The easy problem in this round was cute. You are given a 10x10 grid and can place at most 150 unit cubes onto it. A cube can be placed onto a cell of the grid, or on top of another cube. Given a number s between 1 and 500, you need to place the cubes in such a way that the surface area of the resulting figure (the total number of sides of the cubes that do not touch the grid or other cubes) is equal to s, or report that it's impossible.

Thanks for reading, and check back for more!

A birdie week

TopCoder SRM 736 started the Aug 13 - Aug 19 week (problems, results, top 5 on the left, my screencast, analysis). This was the first round under the new system in which one can qualify for the last online round and even to the onsite round of TopCoder Open 2019 by placing well in all SRMs in a quarter. rng_58 has claimed the early lead in that leaderboard by winning the SRM by less than one full point!

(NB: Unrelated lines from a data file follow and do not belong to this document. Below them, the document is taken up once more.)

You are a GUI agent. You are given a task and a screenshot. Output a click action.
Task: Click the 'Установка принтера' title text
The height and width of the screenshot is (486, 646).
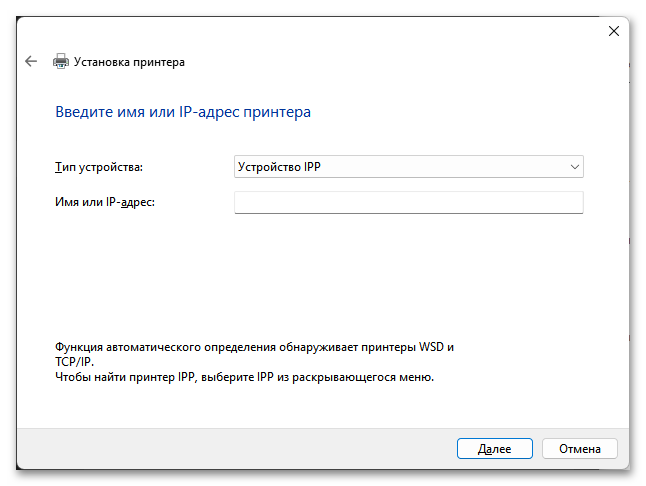point(131,62)
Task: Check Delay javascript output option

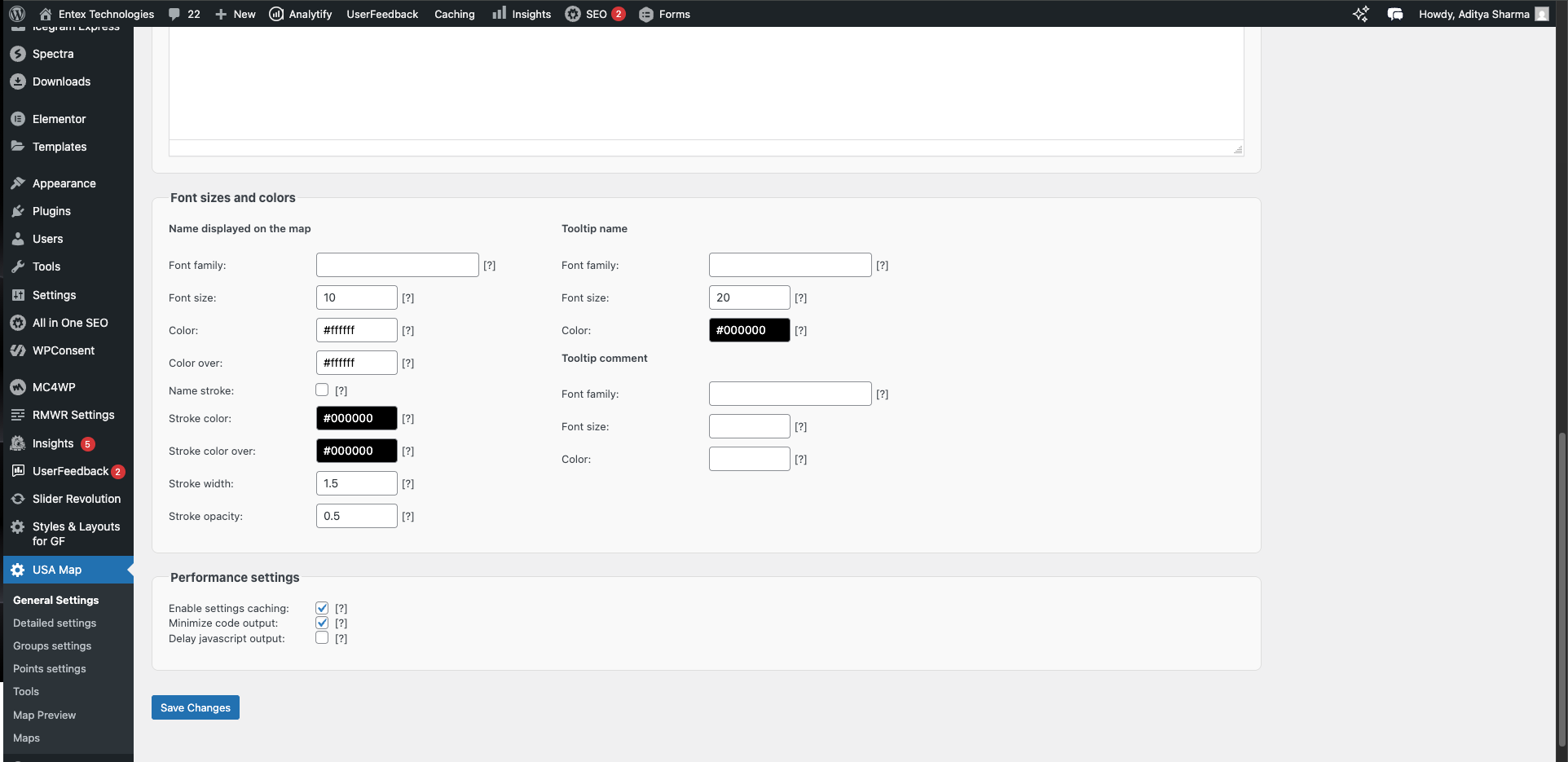Action: 322,638
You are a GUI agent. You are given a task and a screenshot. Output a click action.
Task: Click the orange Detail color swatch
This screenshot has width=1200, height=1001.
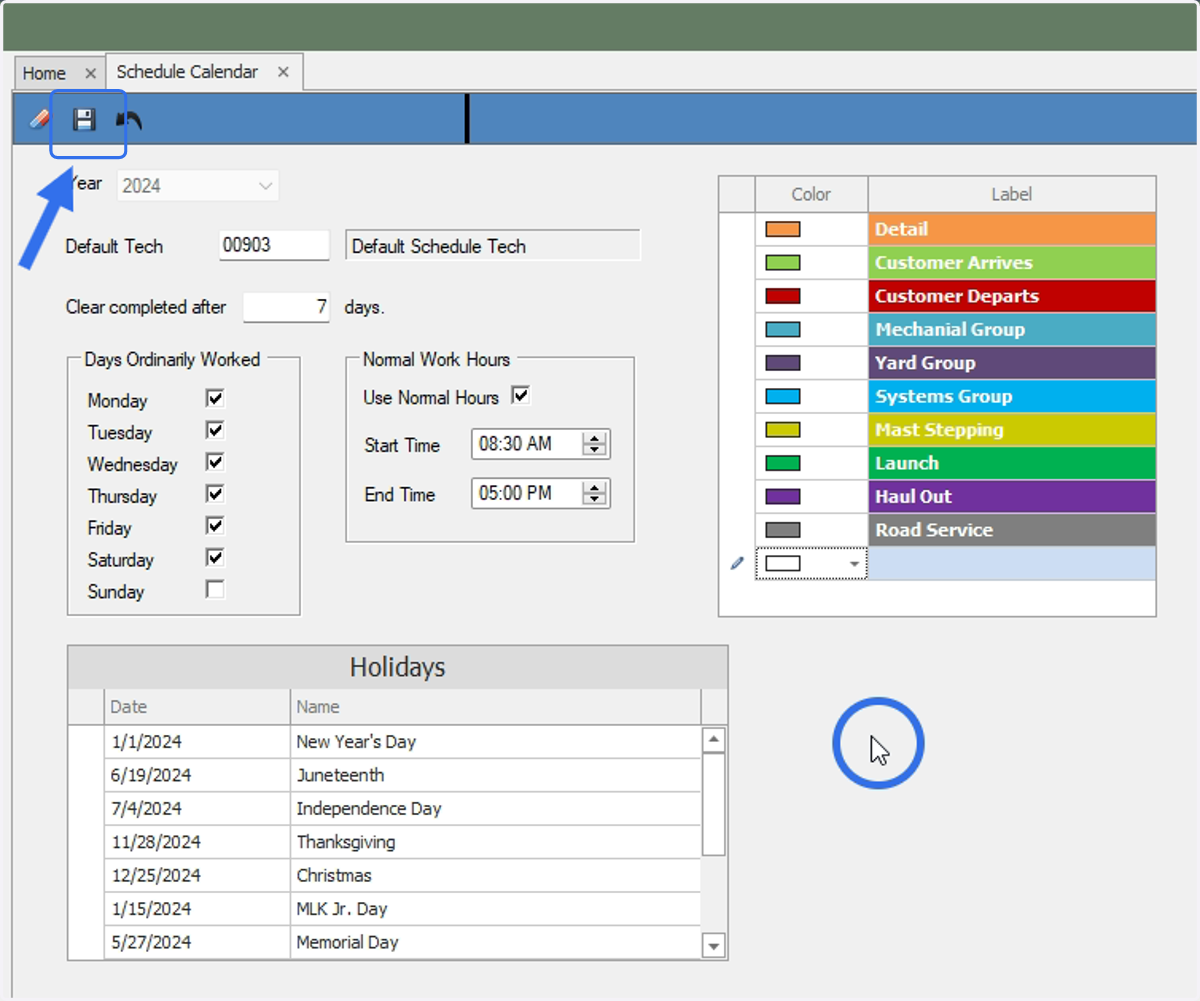click(783, 229)
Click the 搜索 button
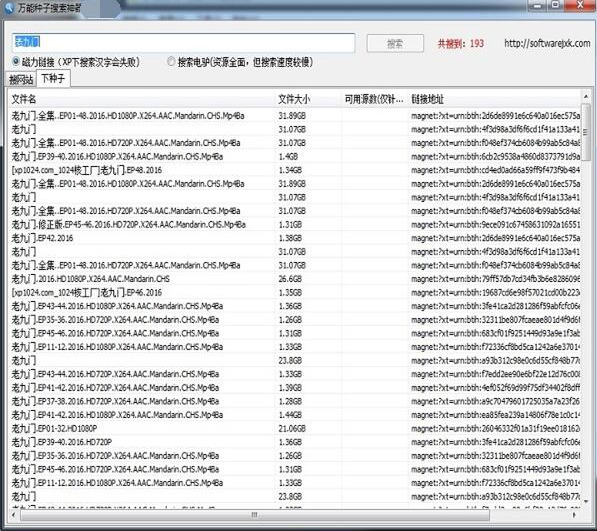 coord(395,43)
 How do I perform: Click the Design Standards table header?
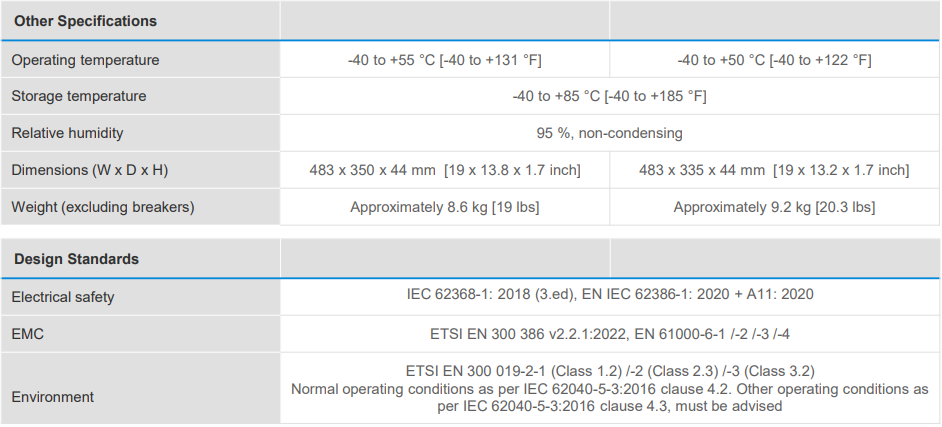tap(76, 259)
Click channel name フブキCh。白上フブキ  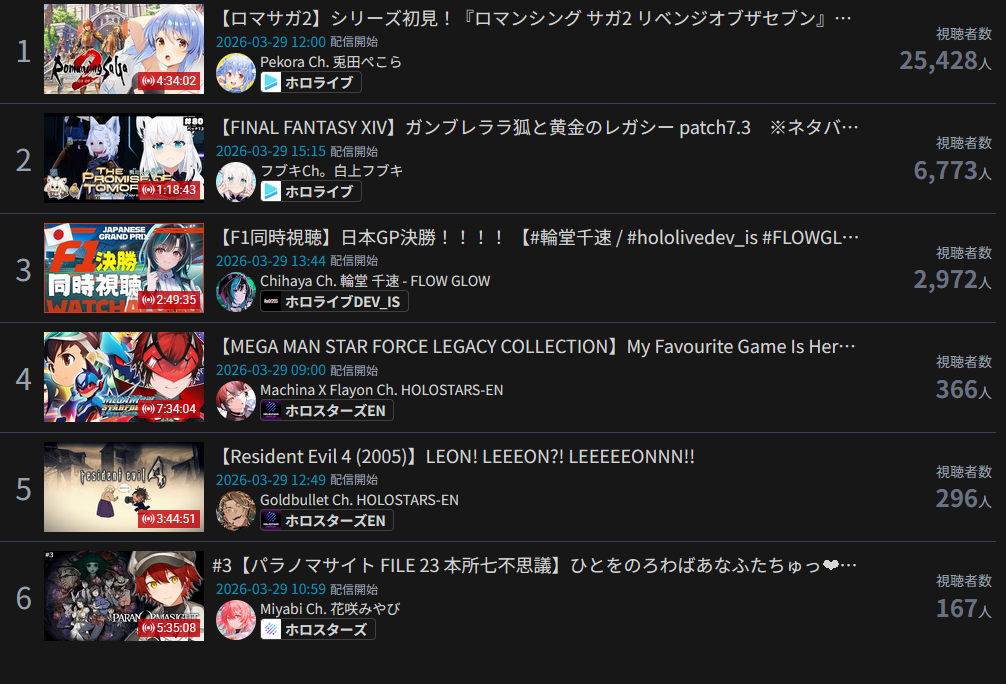click(331, 171)
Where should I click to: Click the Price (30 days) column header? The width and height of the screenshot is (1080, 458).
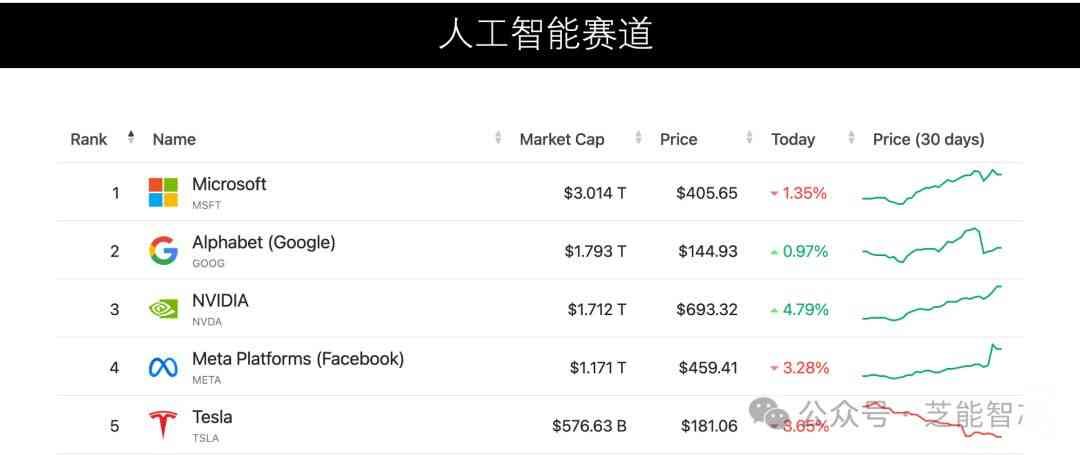928,139
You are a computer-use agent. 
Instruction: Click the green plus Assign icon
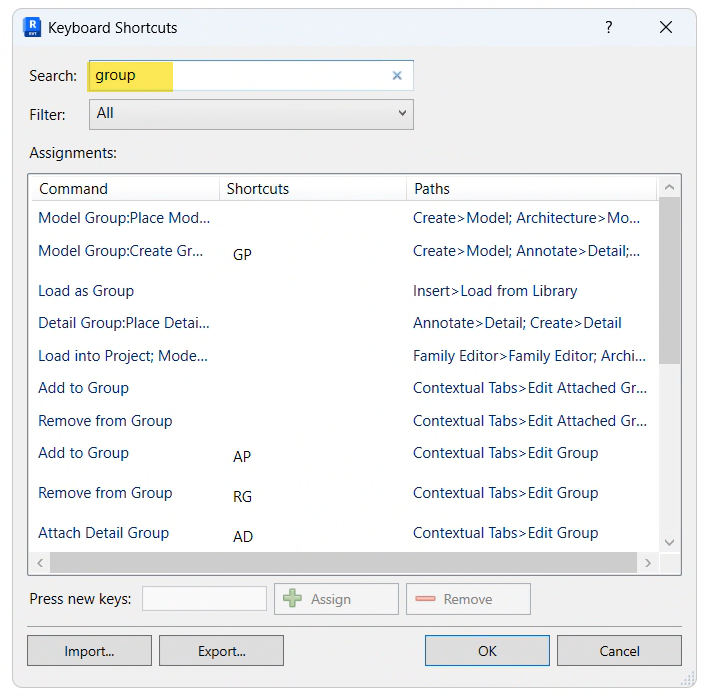tap(292, 599)
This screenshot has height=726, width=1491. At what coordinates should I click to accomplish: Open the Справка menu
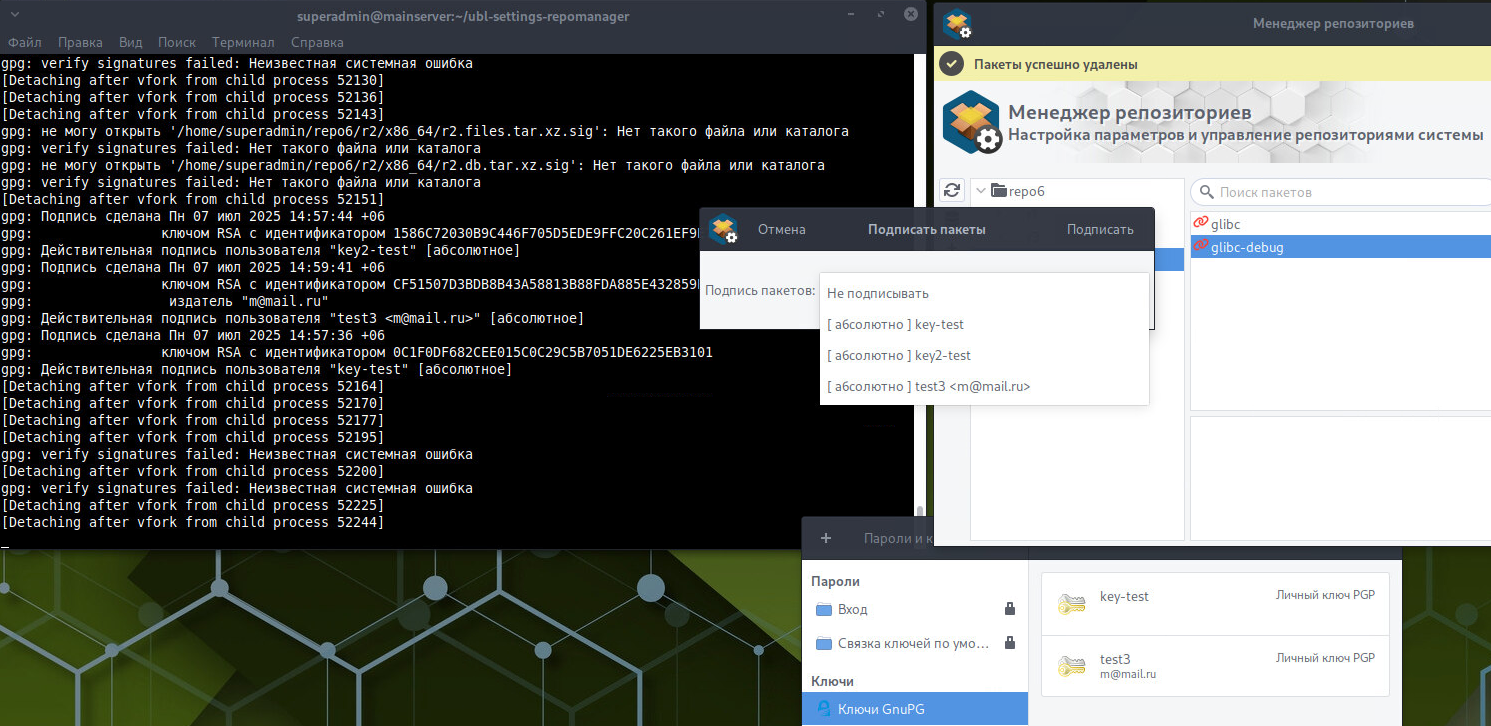click(317, 43)
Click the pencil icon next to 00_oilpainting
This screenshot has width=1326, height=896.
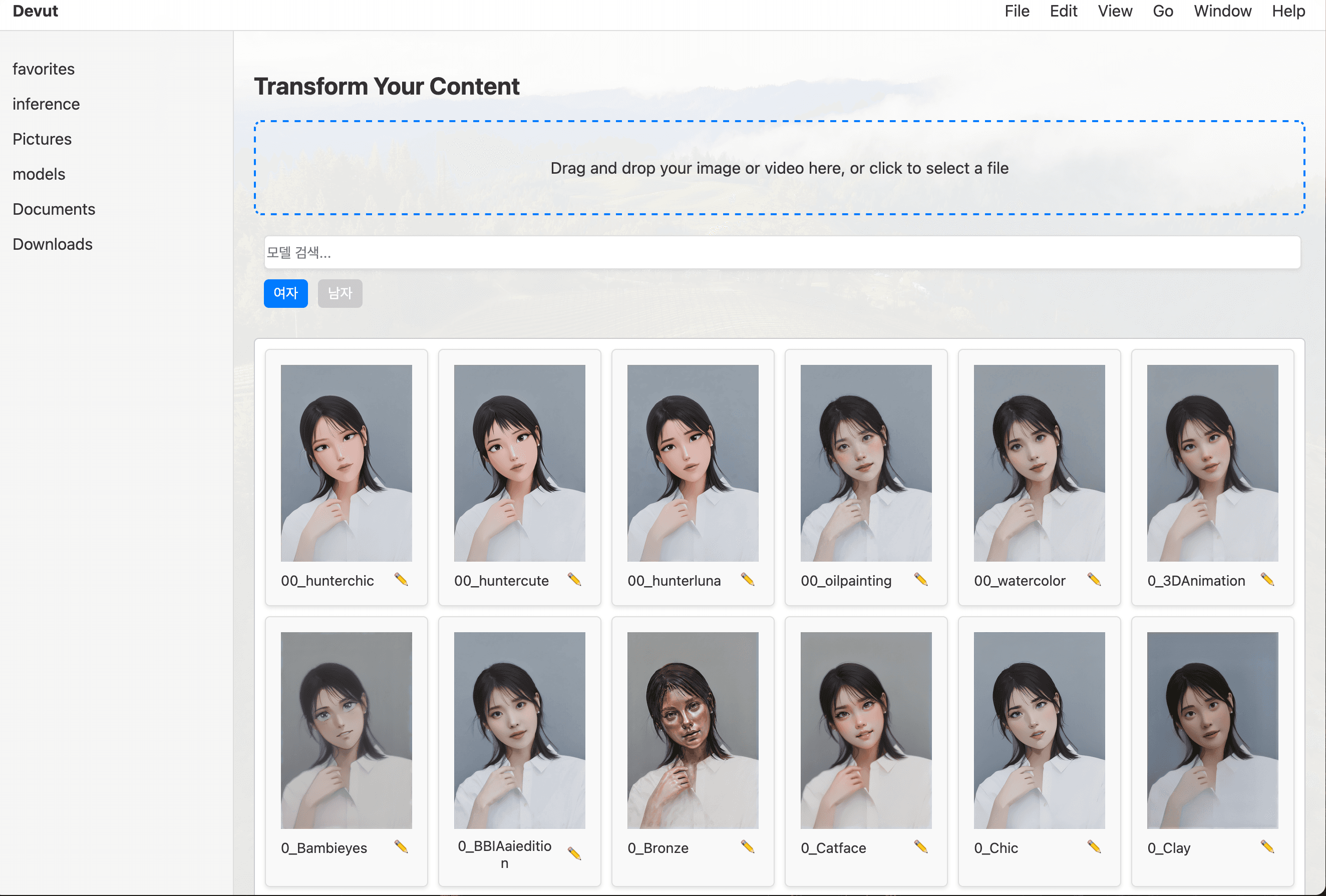pyautogui.click(x=922, y=580)
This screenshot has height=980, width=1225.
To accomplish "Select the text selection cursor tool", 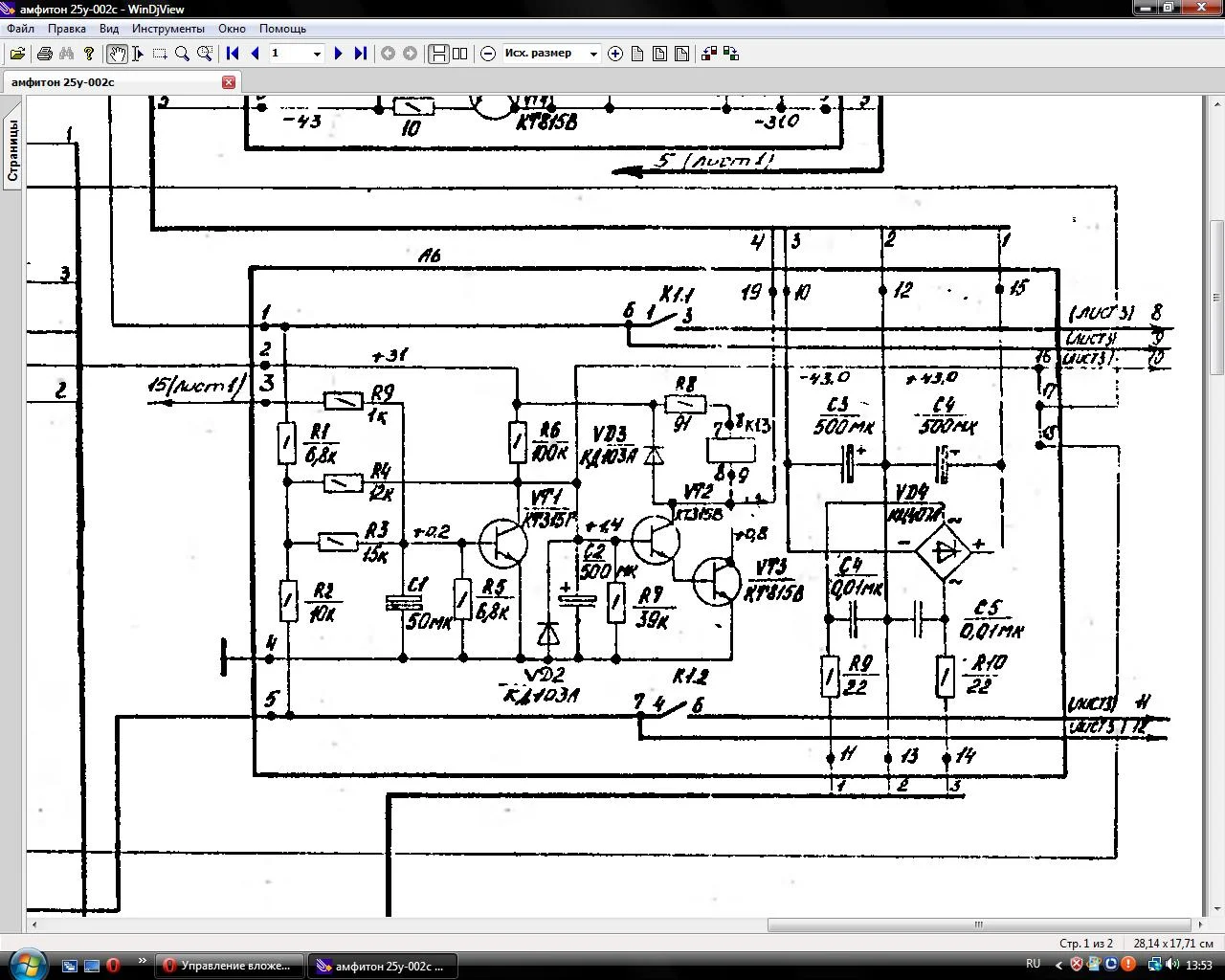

Codeforces then held two rounds based on VK Cup Finals problems, starting with Round 504 on Friday (problems, results, top 5 on the left, analysis). Just as in the official round, the hardest problem remained unsolved, but this time the winner was determined on challenges. ko_osaga found 9 opportunities and got a clear first place as the result. Well done!

Facebook Hacker Cup Round 3 on Saturday selected the 25 lucky finalists going to Menlo Park (problems, results, top 5 on the left, analysis). Xiao was quite a bit faster than the rest of the pack, qualifying to the onsite finals in style. Congratulations to Xiao and to all finalists!

Finally, another VK Cup-based Codeforces Round 505 wrapped up the week (problems, results, top 5 on the left, analysis). Once again the hardest problem remained unsolved, and once again it took solving all remaining problems plus finding a few challenges to earn a victory — and Swistakk did just that.

Thanks for reading, and check back for more!